Goal of the exercise
Reproduce exactly the line with "سبد خرید (258, 767)" and every line that follows it below, up to and including the last one. Do not include pictures or anything else.

Given entries

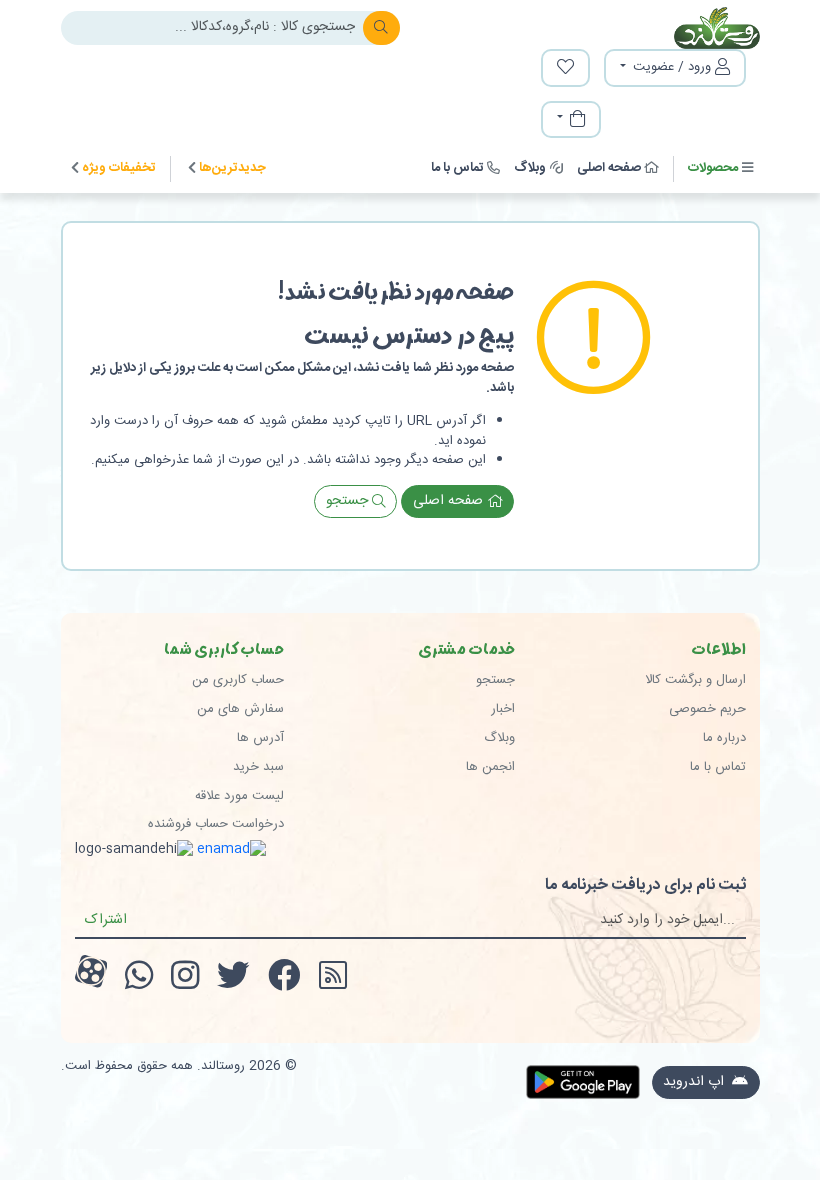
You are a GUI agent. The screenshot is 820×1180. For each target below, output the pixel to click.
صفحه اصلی (609, 168)
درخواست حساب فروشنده (216, 824)
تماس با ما (457, 168)
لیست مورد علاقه (239, 796)
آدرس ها (260, 738)
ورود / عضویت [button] (672, 67)
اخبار (503, 709)
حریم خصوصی (707, 709)
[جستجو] (381, 28)
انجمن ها (490, 767)
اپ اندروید (695, 1082)
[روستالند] (680, 28)
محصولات (713, 168)
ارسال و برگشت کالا (695, 680)
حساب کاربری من (238, 680)
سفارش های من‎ (240, 709)
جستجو (349, 501)
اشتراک (106, 920)
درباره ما (724, 738)
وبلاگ (530, 168)
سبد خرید (258, 767)
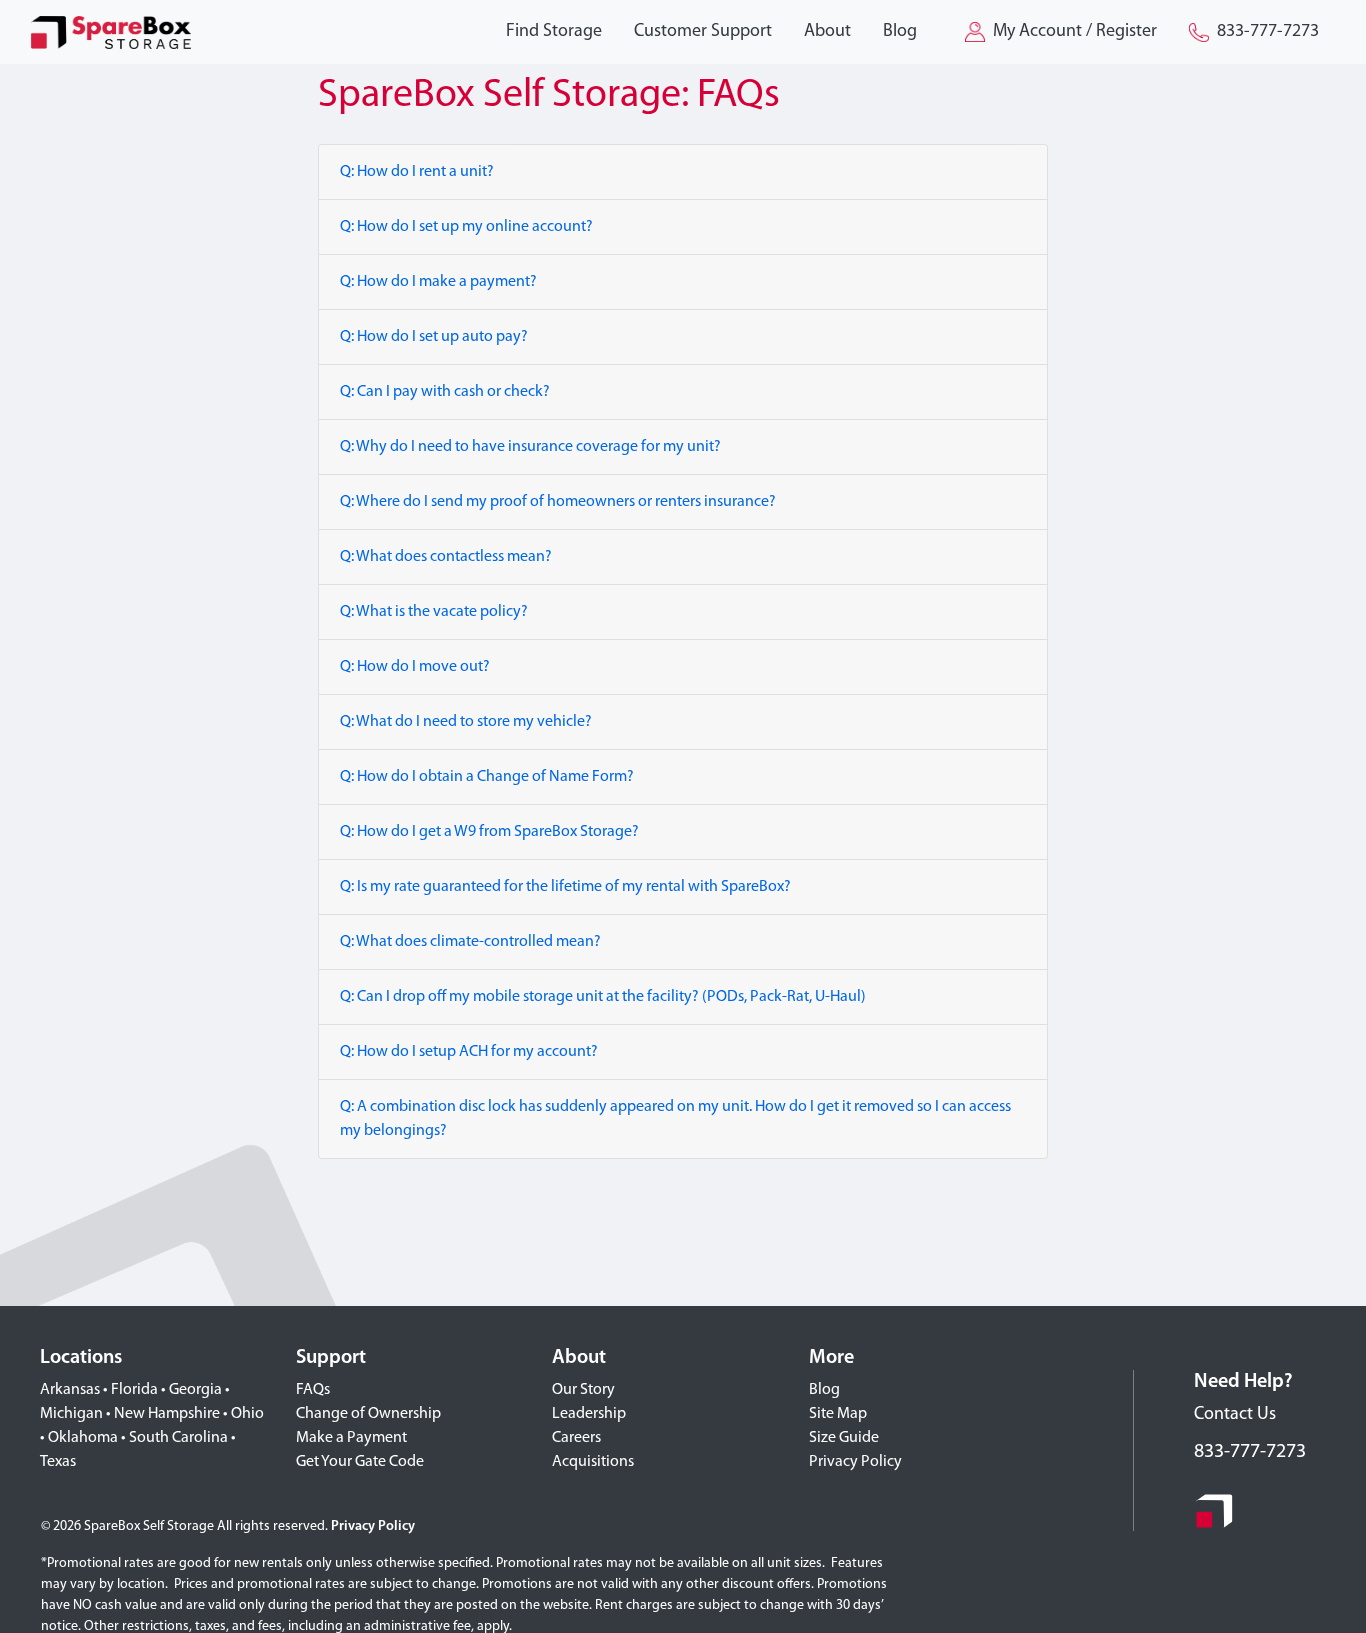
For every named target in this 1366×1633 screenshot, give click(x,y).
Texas (58, 1462)
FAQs (313, 1390)
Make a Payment (351, 1438)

Written answer
سبد خرید (258, 767)
For every named target in this 1366×1633 screenshot, give click(x,y).
Texas (58, 1462)
FAQs (313, 1390)
Make a Payment (351, 1438)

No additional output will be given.